Keywords for search: mulmid, acb_poly_mulmid, arb_poly_mulmid.
- Part of https://github.com/flintlib/flint/issues/1650
Note that the simplest, balanced version of a middle product would compute the middle n coefficients of a 2n x n product. A more useful and general version would compute the coefficients in the range [clo, chi) of a general an x bn product. Depending on the parameters, this general middle product can degenerate into a balanced middle product, a full product, a low or high product, or a dot product, or something in between these regimes. Obviously this makes the tuning more involved.
Note that _nmod_poly_mul_mid_mpn_ctx already implements the general version of middle product, though it does FFT only. There is some skeleton code in fft_small/nmod_poly_mul.c to deal with some unbalanced cases, but it's incomplete and currently unused.
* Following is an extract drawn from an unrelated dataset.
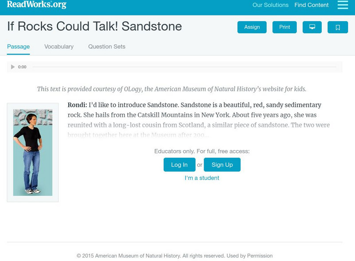This screenshot has width=355, height=261.
Task: Click the Log In button
Action: click(179, 165)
Fine-tuning information concerning _nmod_poly_mul_mid_mpn_ctx. In fact it's as much information as a question: is the following correct?
It seemed to me that due to the absence of transposed version of the truncated FFT and inverse truncated FFT in fft_small, the current implementation of the middle product can waste some factor, between 1 and 2, depending on the parameters (and comparing to what we could hope for if we had transposed variants as fast as the non-transposed ones). This is partly compensated by not using too long FFTs when there is a good wrap-around, but that only applies to some suitable parameters.